Could this be the time the exemption falls? Or is severely curtailed?
Well, if the legal arm of the U.S. executive has anything to say about it, yes:
For its part, the Department of Justice sees no policy reason for MLB’s antitrust exemption to exist, and therefore asks the court in the case to read the exemption very narrowly – i.e., apply it in a dramatically limited way: only to the actual playing of baseball games, which in practical effect would completely neuter the exemption.
While the Department of Justice’s imperative routinely changes depending on the makeup of the current administration, this is nonetheless a major step: MLB’s antitrust exemption exists only because of legal precedent, not because of some specific legislation. So when the government’s legal arm is saying to a federal court, “Don’t let them use the exemption to behave in an anticompetitive way anymore,” that’s really notable. It could have bearing on the court’s thinking.
To be sure, even if a court were to interpret the law in a way as to foreclose or limit MLB’s antitrust exemption, the league could go to Congress to try to get legislation passed to preserve the exemption. They’ve successfully lobbied Congress before when it came to limiting minor league pay.
Then again, U.S. Senator Bernie Sanders has been pushing for an end to the exemption at a legislative level ever since the lockout:
I tend to doubt Congress is going to pass legislation specifically to carve out a renewed exemption to antitrust law for MLB, so I think this will come down to the courts.
And in that way, this case may now be a good one for MLB to try to reach a settlement. The last thing they want is a federal decision on the books that blows up their ability to operate as a legal monopoly. Sure, they could appeal from the district court to a circuit court (and then, if necessary, the U.S. Supreme Court), but I just really doubt they want to go that route. If MLB lost the antitrust exemption, so much would be thrown into upheaval for them: the centralization of broadcast rights, standardized (and limited) minor league pay, the inability for teams to move without league permission, etc.
This is major stuff. Nothing has HAPPENED yet, to be very clear. But this is a bold move from the Justice Department.
Also, if you want more antitrust primer, here are some of my previous thoughts:
You can’t really get into the news here without a little background on antitrust law in the United States, and Major League Baseball’s special standing in relation to those laws.
Antitrust law is basically all about preventing artificial and/or unfair restraints on competition. Businesses, for example, can’t get together and collude to artificially restrict the supply of Product X so that they can jack up the price in Market Y, and they cannot create monopolies that exclude others from competing.

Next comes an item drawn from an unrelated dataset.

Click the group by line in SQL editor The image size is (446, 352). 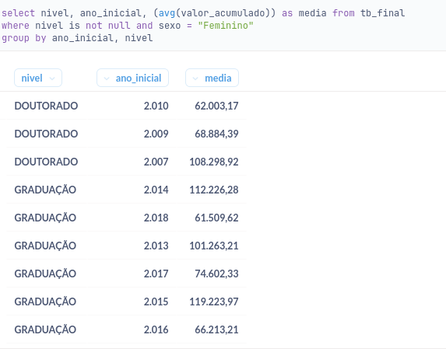pyautogui.click(x=77, y=38)
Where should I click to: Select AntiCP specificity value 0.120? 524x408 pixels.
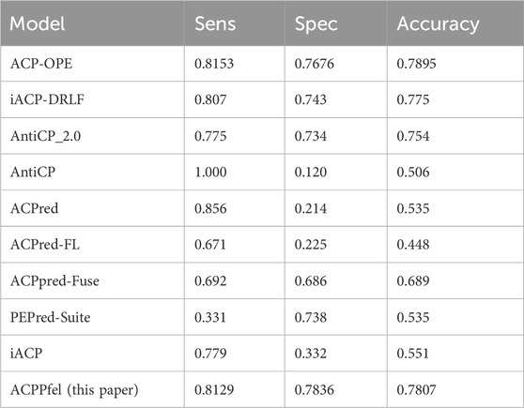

If you’re wondering, then, how it is that MLB artificially restricts and/or monopolizes all kinds of things without any issue, it’s because the entity and its teams are exempt from U.S. antitrust law.
Major League Baseball’s exemption from antitrust law is, concededly bizarre. It was the product of the sport getting to a certain level of business success at a very specific time in American history, overlapping with a belief that it was more than a business. Treating MLB like any other business simply didn’t make sense to those in charge in the 1920s, and then the Supreme Court left that exemption in place in the infamous Flood v. Kuhn decision., admitting in the process that MLB did engage in interstate commerce, should be subject to antitrust laws … but wouldn’t be because it’s just kinda special. (Seriously! The U.S. Supreme Court did that! It was strange!)
Is that enough background? If you want more, you can read that link there on the Flood v. Kuhn decision, and it’ll get you more. From where I sit, what you mostly need to know is that MLB and its teams benefit greatly from being exempt from antitrust law, a situation that is extremely pro-business/pro-big-owner/etc. Striking down MLB’s antitrust exemption has long been the angle of extremely progressive politicians, and those who wanted to see – for example – minor leaguers get better protections and pay.